By Arthur H. Gunther III

thecolumnrule.com

     There is a road on the South Mountain, a winding, hilly journey that has long defined the lives of farmers and artists. It is the plan of the gods for there is little difference between the two nurturers who plant and harvest that which is from nature.

     In life there is also such a road for us, though the actual route may simply be a metaphor. Windings, hills, downward slopes, fertile ground, seeds sown, watched over, the harvest — all are part of life in degrees. Storms, too. Drought, poor soil, inattention, that “reap what you sow” whisper from off-stage.

     Then there is what some call the divine, or at least intended, meant to be. The road comes into your life. It takes you for a ride. You leave for other byways, but you return in moments of reflection to the original route.

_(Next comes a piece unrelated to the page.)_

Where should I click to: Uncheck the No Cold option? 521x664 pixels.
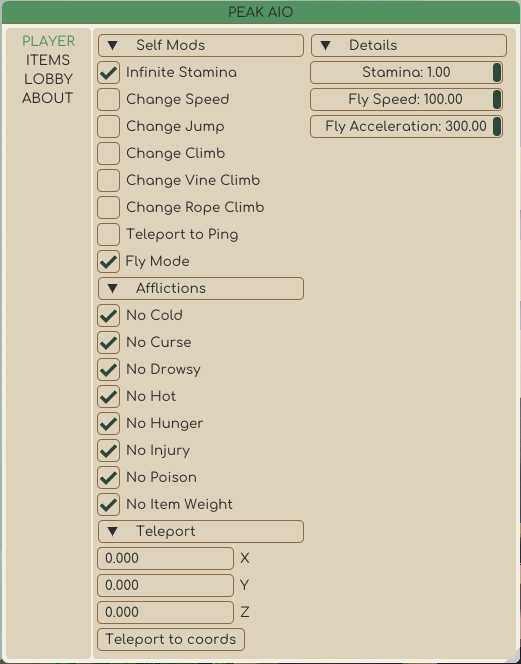(x=108, y=315)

     There is an actual South Mountain Road near me, in New York State, descending from the Concklin Orchards at Pomona to the slopes of High Tor mountain across from Dutch Town in Haverstraw. “The Road” has been home to playwright Maxwell Anderson, artist Henry Varnum Poor, actors and others gifted as those who describe the human void. There is magic in such creation, as there is atop the hill in the 1700s Concklin farm spread.

     My father would drive us along South Mountain, my brother and I rolling side to side in a 1939 Dodge as Dad maneuvered the turns. In high school, I rode a bike there in great effort. In early romance, there were walks and talks and silence and hope and goose bumps of a summer.

     In the working years as a newspaper stiff there were the photographs I took of road celebrities, the writing, the commentary.

     In retirement there have been stylized photos and paintings.

     All in all, quite a few decades of pull from The Road at South Mountain. I thank the gods.

     The writer is a retired newspaperman. ahgunther@yahoo.com

CURIOSITY

 

October 5, 2020

By Arthur H. Gunther III

thecolumnrule.com

Curiosity, we are warned, killed the cat, but the naysayers never tell you about the nine lives.

Curiosity was a welcome trait for Thomas Edison and Albert Einstein, who thought out of the box, who applied independent, non-conformist learning skills to their journey.

Einstein’s son Hans Albert said that his father was “withdrawn from the world even as a boy.” Had he been the traditionalist, he might have ended up a fine professor instead of spending 10 years daydreaming about gravity and the speed of light and whether a fellow saw himself in a mirror the same way traveling through space as he would moored to earth. His E=MC squared formula might not have been written. And, so, the good, and as Einstein noted, the bad in “progress.”

Thomas Edison tinkered in his lab with a similarly inspired staff, trying this and that out of curiosity much more than straight applied science. Had he followed strict dictum, he and his people might have given up. If they had let curiosity kill the cat the first time out on light bulb filaments, there would have been no ninth life, no pushed curiosity that found carbonized thread as the winner. And then there was light, literally.

Edward Hopper, the famed American realist painter whose works of solitude are so especially defining to the crazy world right now, spent long, non-painting months in utter curiosity, going to 1930s movies, peering out his Washington Square studio window, looking away from the sea at South Truro, Mass., walking Gotham’s streets and reaching into his file cabinet of a mind for human and architectural sketches filed on so many trips of curiosity. He took what he needed, and when the time was right, he brushed in strokes of interpretation that make us shiver.

So, I say to all of you, especially the young yet unspoiled by too many limiting rules: Go for it – be curious, day dream, move to a different, unique place in your mind. Be independent, dare to “go to infinity.” This America, in particular, this nation right now in a time of virus, in this suffering moment of wrongs and inequalities, needs your innovation.